GSAT: Geometric Traversability Estimation using Self-supervised Learning with Anomaly Detection for Diverse Terrains
This work aims to improve the reliability of traversability estimation for autonomous navigation systems by addressing the limitations of human-defined thresholds and positive-only learning in self-supervised approaches.
This paper proposes GSAT, a self-supervised learning framework that estimates terrain traversability by constructing a positive hypersphere in latent space to classify traversable regions through anomaly detection. It avoids the need for explicit negative supervision or additional prototypes, and it employs joint learning of anomaly classification and traversability prediction.
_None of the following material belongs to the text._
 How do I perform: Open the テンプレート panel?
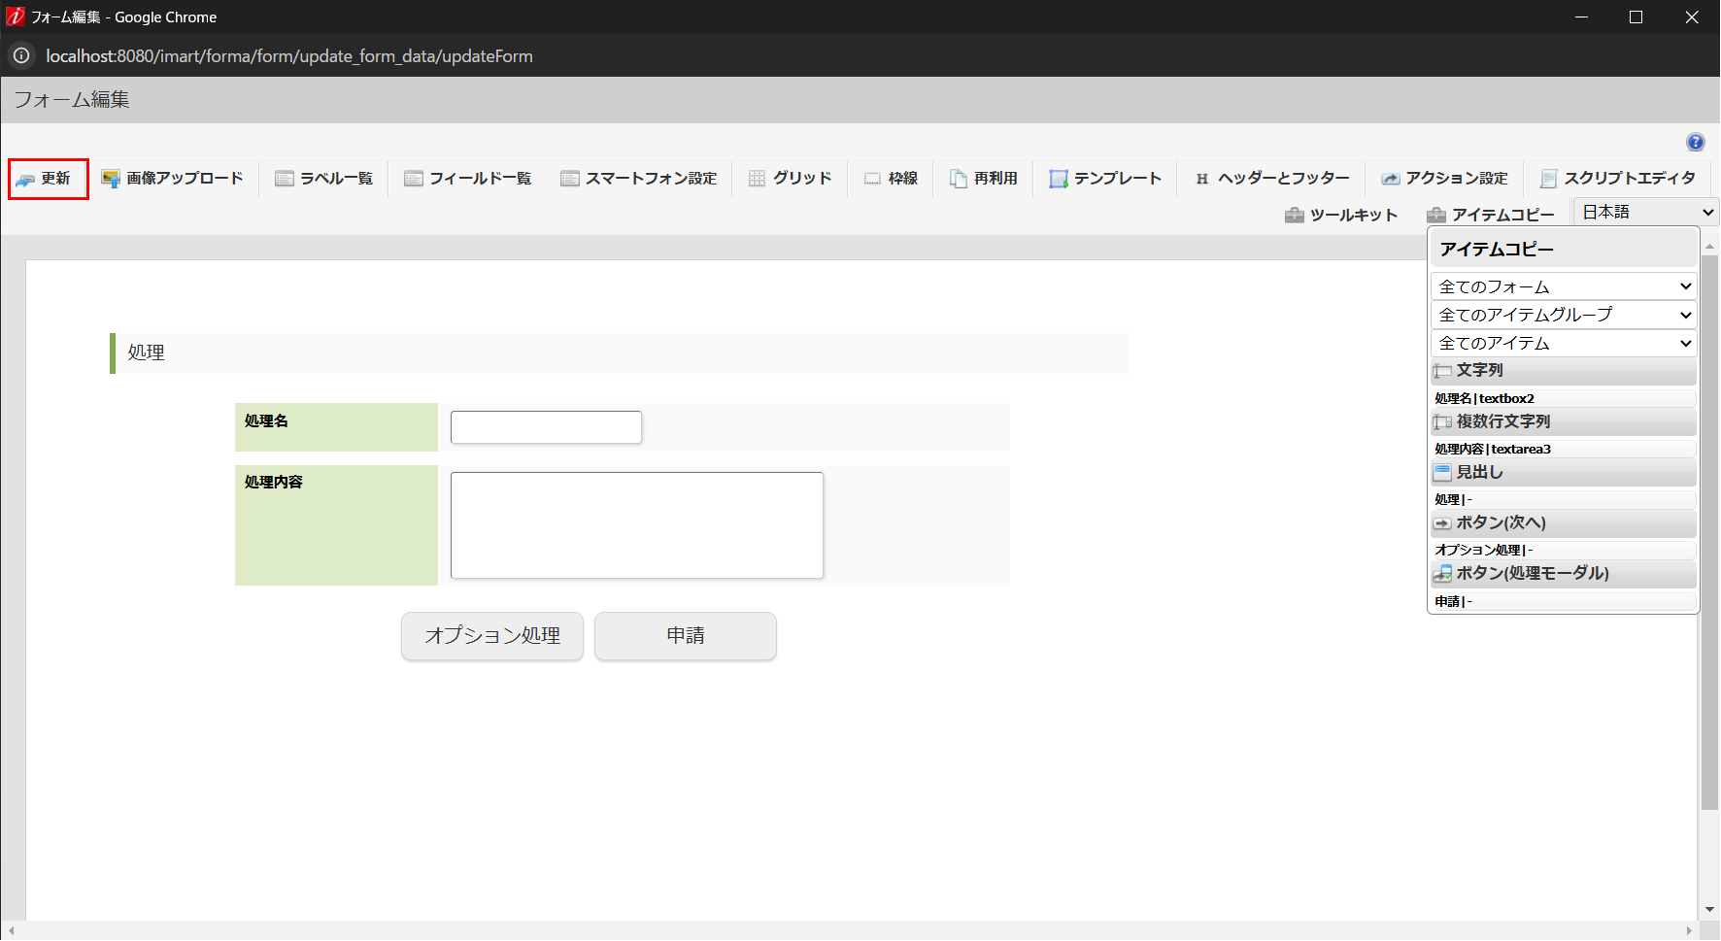click(1105, 178)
Safe autonomous navigation requires reliable estimation of environmental traversability. Traditional methods have relied on semantic or geometry-based approaches with human-defined thresholds, but these methods often yield unreliable predictions due to the inherent subjectivity of human supervision. While self-supervised approaches enable robots to learn from their own experience, they still face a fundamental challenge: the positive-only learning problem. To address these limitations, recent studies have employed Positive-Unlabeled (PU) learning, where the core challenge is identifying positive samples without explicit negative supervision. In this work, we propose GSAT, which addresses these limitations by constructing a positive hypersphere in latent space to classify traversable regions through anomaly detection without requiring additional prototypes (e.g., unlabeled or negative). Furthermore, our approach employs joint learning of anomaly classification and traversability prediction to more efficiently utilize robot experience. We comprehensively evaluate the proposed framework through ablation studies, validation on heterogeneous real-world robotic platforms, and autonomous navigation demonstrations in simulation environments.